Sul secondo versante, il commissario ha notato che il presidente Donald Trump rischierebbe di «danneggiare la ripresa» con nuove guerre commerciali: «L’interdipendenza tra Unione Europea e Stati Uniti è spesso sottovalutata. Eppure, il nostro interscambio quotidiano è di 3 miliardi di dollari». Il commissario ha scritto di recente al rappresentante americano Robert Lighthizer con l’obiettivo di risolvere dispute, come quella di tariffe americane nel settore dell’acciaio e l’alluminio.
Nessuno a Bruxelles è ingenuo.

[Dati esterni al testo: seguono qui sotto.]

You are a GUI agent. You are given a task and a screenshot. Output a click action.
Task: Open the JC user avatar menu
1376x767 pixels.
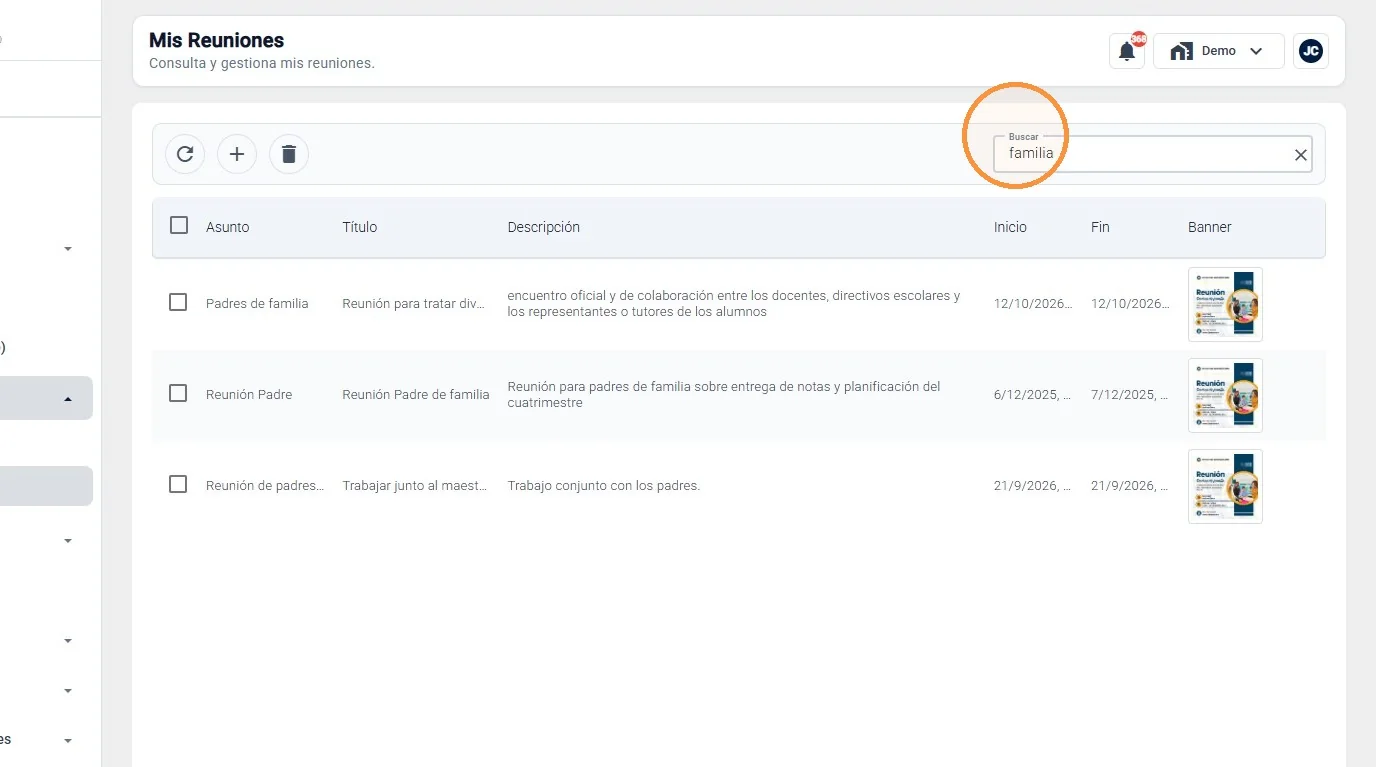pyautogui.click(x=1311, y=51)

Tutti sanno che le prossime elezioni americane rischiano di complicare il rapporto con Washington. «Oggi il presidente Trump ha aperto una diatriba con la Cina dopo aver firmato peraltro un accordo che egli stesso ha definito fantastico - nota il commissario -. Ciò detto l’Unione Europea è pronta a lavorare con gli Stati Uniti». Tra le sfide anche la collaborazione regolamentare e la nascita di un comitato dedicato ai temi del commercio di tecnologie.
In conclusione, mentre alcune imprese europee rumoreggiano e chiedono di rivedere gli obiettivi climatici in un contesto economico particolarmente provante, il commissario al Commercio è invece convinto che l’Europa del futuro dovrà continuare a cavalcare i due obiettivi che si è data prima della pandemia influenzale - l’ambiente e il digitale – tanto che Phil Hogan ha preannunciato fin da quest’anno una revisione dell’agenda commerciale europea in una ottica di sostenibilità ambientale.